* _Task_: Leaving out every picture, please repeat exactly the line that contains "The height and" and each line after it through the final line below.

(Beginning of Excerpted data)

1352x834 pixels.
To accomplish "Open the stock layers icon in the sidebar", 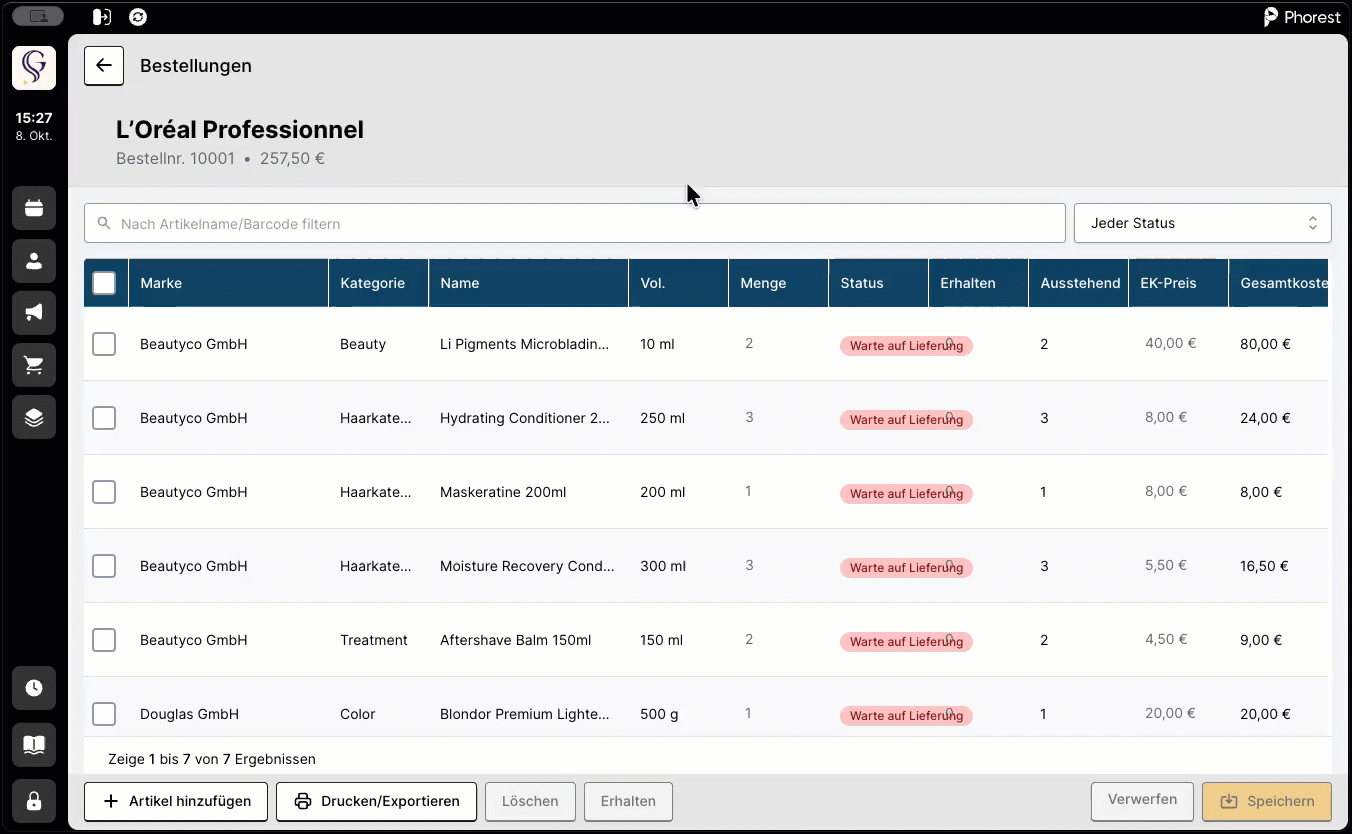I will point(34,417).
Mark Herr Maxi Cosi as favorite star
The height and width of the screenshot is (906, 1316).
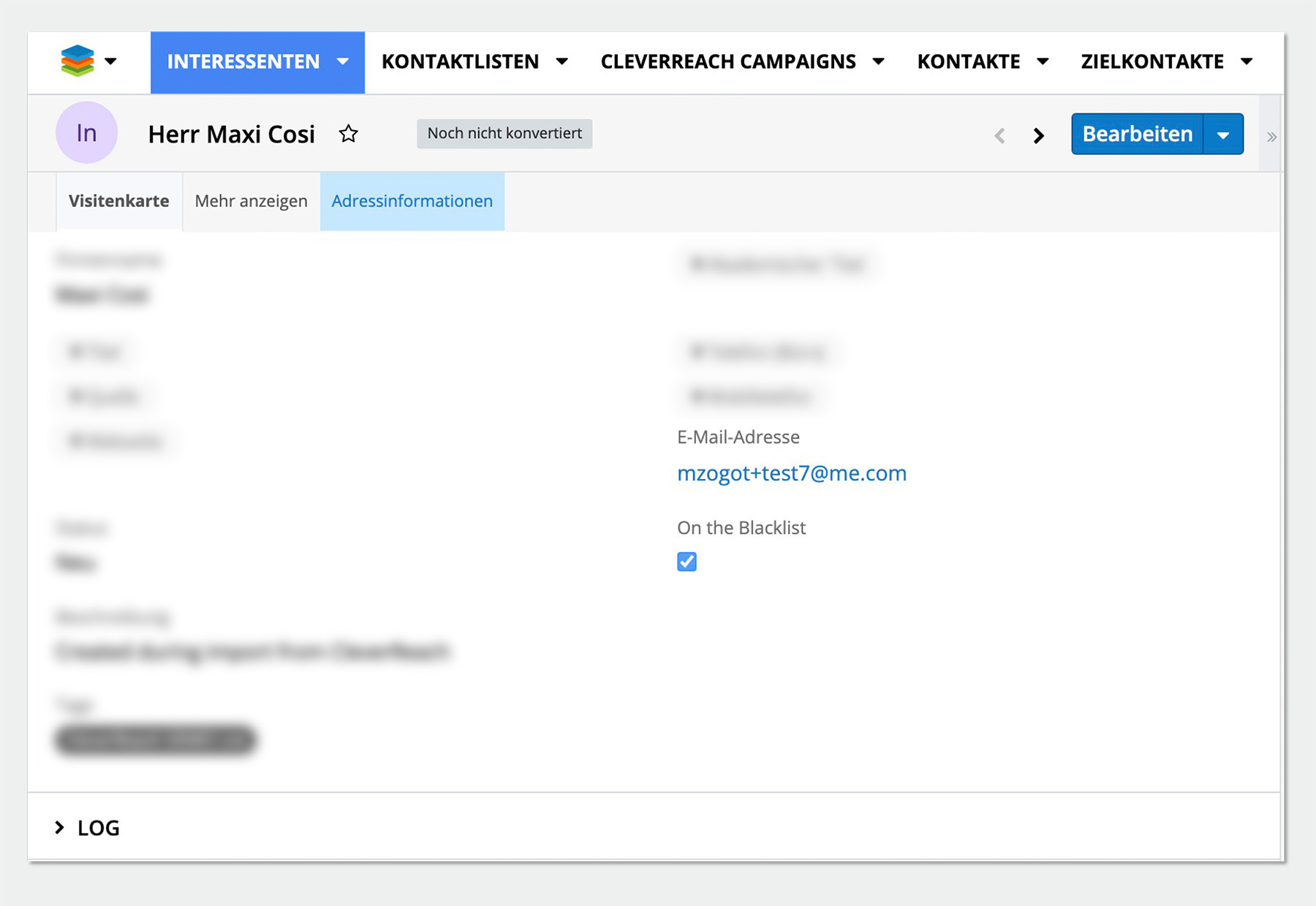(349, 134)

(End of Excerpted data)

* _Reply to the task_:
The height and width of the screenshot is (906, 1316).
(349, 134)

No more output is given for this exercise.